• Explore the material:
**a)** According to the biography of Zacharias Johannes de Beer, what record did he set when he was first elected to the House of Assembly?
**b)** Decide whether each statement agrees with the biography of Zacharias Johannes de Beer: (i) He earned his MBChB degree at the University of Cape Town. (ii) He held on to his seat in the 1961 general election. (iii) He was born in Rondebosch.

Zacharias Johannes de Beer (11 October 1928 – 27 May 1999) was a South African politician, businessman and diplomat.

A liberal Afrikaner, he was the last federal leader of the Progressive Federal Party and then the co-federal leader of the Democratic Party.

1951

Educated at Bishop's Diocesan College in Rondebosch, He completed an MBChB degree at the University of Cape Town in 1951.

There he was elected president of the Students Representative Council.

De Beer was born in Woodstock, Cape Town, the son of Jean Isobel (MacRae) and Zacharias Johannes de Beer.

1953

He was first elected to the House of Assembly in 1953 as an MP for the opposition United Party.

He was 24 years old at the time, and was the youngest MP ever elected to the parliament.

On the party's left wing, he and fellow MPs including Helen Suzman, Colin Eglin, Ray Swart, Harry Lawrence and Dr Jan Steytler resigned from the party after its national congress voted against returning any further land to the black majority for their occupation and use.

1959

He and the other liberal MPs formed the new Progressive Party in 1959.

1961

Like all the Progressive MPs except Helen Suzman, De Beer lost his seat in the 1961 general election.

He joined an advertising agency before moving on to work for the Anglo American PLC/De Beers diamond mining conglomerate.

• Entries supplied:
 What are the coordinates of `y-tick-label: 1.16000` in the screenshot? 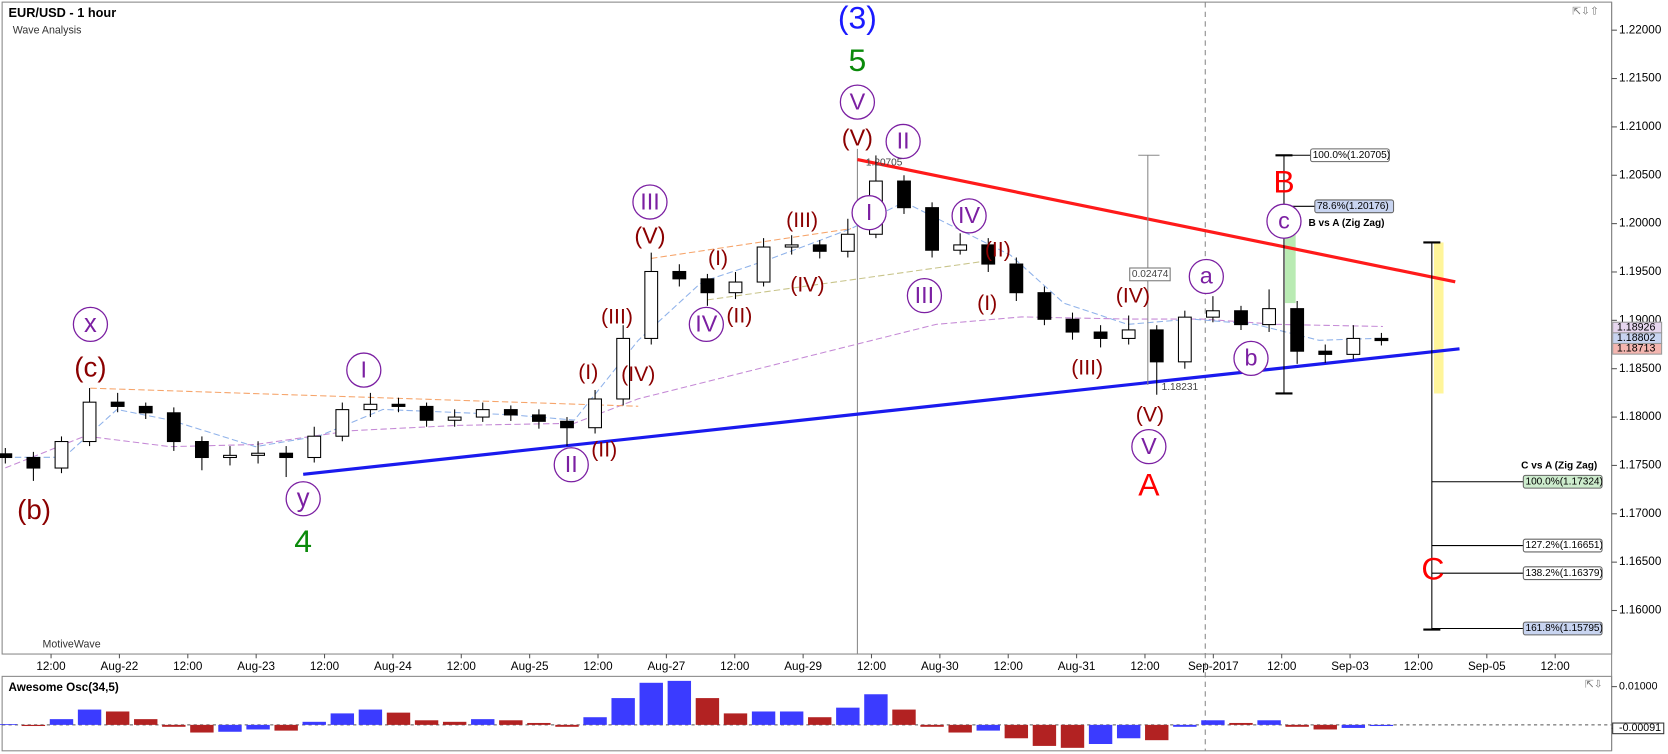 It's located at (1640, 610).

* * *

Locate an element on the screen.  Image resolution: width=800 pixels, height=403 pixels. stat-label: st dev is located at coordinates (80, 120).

• Task-by-task answers:
**a)** He was the youngest MP ever elected to the parliament.

**b)**
(i) Yes: "He completed an MBChB degree at the University of Cape Town in 1951."
(ii) No: "De Beer lost his seat in the 1961 general election."
(iii) No: "De Beer was born in Woodstock, Cape Town"